⟨
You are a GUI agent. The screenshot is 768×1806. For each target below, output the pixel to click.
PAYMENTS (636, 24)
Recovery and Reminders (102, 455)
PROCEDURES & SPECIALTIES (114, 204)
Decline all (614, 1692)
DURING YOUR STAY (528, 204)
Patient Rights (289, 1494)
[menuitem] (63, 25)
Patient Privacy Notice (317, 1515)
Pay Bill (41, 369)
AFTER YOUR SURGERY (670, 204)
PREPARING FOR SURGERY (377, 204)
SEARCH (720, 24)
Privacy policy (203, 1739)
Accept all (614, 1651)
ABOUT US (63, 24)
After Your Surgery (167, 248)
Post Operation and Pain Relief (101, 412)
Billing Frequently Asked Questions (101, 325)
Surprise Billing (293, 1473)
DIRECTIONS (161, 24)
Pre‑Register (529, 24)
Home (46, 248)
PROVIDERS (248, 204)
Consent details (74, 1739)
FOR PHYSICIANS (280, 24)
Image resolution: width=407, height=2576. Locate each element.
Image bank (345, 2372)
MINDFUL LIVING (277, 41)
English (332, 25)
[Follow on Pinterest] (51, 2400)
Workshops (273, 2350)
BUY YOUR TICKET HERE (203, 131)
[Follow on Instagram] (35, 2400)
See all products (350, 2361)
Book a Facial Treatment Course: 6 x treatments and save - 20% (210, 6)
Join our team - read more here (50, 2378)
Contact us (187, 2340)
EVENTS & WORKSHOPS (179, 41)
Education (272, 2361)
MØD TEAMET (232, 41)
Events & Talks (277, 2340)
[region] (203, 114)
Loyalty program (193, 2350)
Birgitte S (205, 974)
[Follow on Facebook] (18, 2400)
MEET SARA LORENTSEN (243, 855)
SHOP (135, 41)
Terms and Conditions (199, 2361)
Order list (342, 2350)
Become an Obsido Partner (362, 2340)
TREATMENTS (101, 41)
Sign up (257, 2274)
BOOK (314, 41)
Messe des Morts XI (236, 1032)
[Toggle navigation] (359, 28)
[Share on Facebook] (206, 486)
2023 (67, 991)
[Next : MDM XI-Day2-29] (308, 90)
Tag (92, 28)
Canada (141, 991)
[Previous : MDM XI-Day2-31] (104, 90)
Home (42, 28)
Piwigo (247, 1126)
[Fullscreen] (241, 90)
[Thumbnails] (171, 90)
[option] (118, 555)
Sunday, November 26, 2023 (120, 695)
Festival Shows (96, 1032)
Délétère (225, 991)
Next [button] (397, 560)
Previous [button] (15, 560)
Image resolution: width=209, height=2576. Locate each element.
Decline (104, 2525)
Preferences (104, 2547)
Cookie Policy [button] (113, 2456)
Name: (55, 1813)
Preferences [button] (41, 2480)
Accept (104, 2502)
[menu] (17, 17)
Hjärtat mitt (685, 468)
⟩
Task details | In the material above, find every line with the word "each" and show it.

Solution to this task |
You are a GUI agent. The screenshot is 768×1806. For each target below, output the pixel to click.
Image resolution: width=407, height=2576. Locate each element.
Image resolution: width=209, height=2576. Locate each element.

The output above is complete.